> _Exercise_: Using the records below, copy exactly the part that opens with the line holding "The image size is (335, 287)." and closes with the line holding "the arrow beside", minus the pictures.

> _Available data_:

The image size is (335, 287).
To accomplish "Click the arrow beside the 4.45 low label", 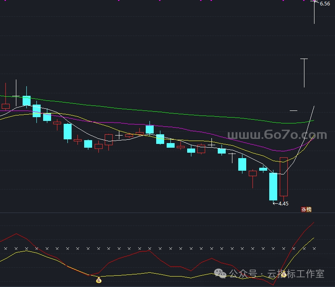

...

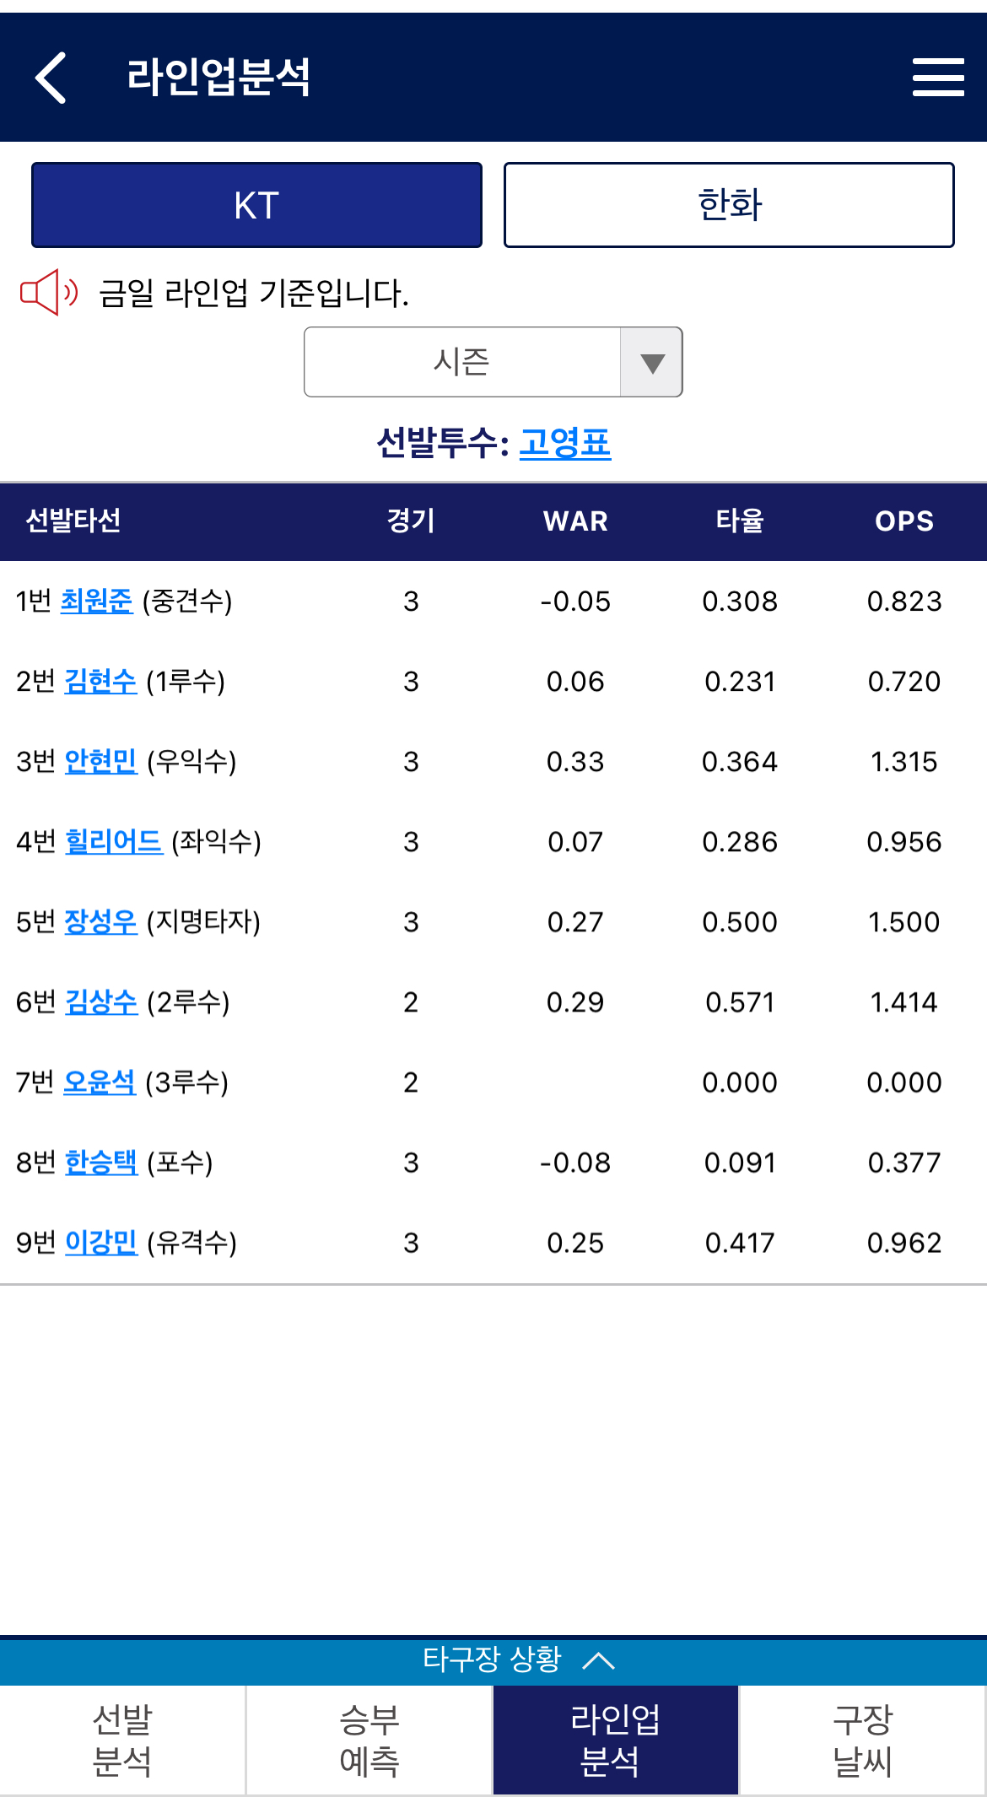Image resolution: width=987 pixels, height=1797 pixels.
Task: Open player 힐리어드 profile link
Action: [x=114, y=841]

> _Response area_:
The image size is (335, 287).
To accomplish "Click the arrow beside the 4.45 low label", 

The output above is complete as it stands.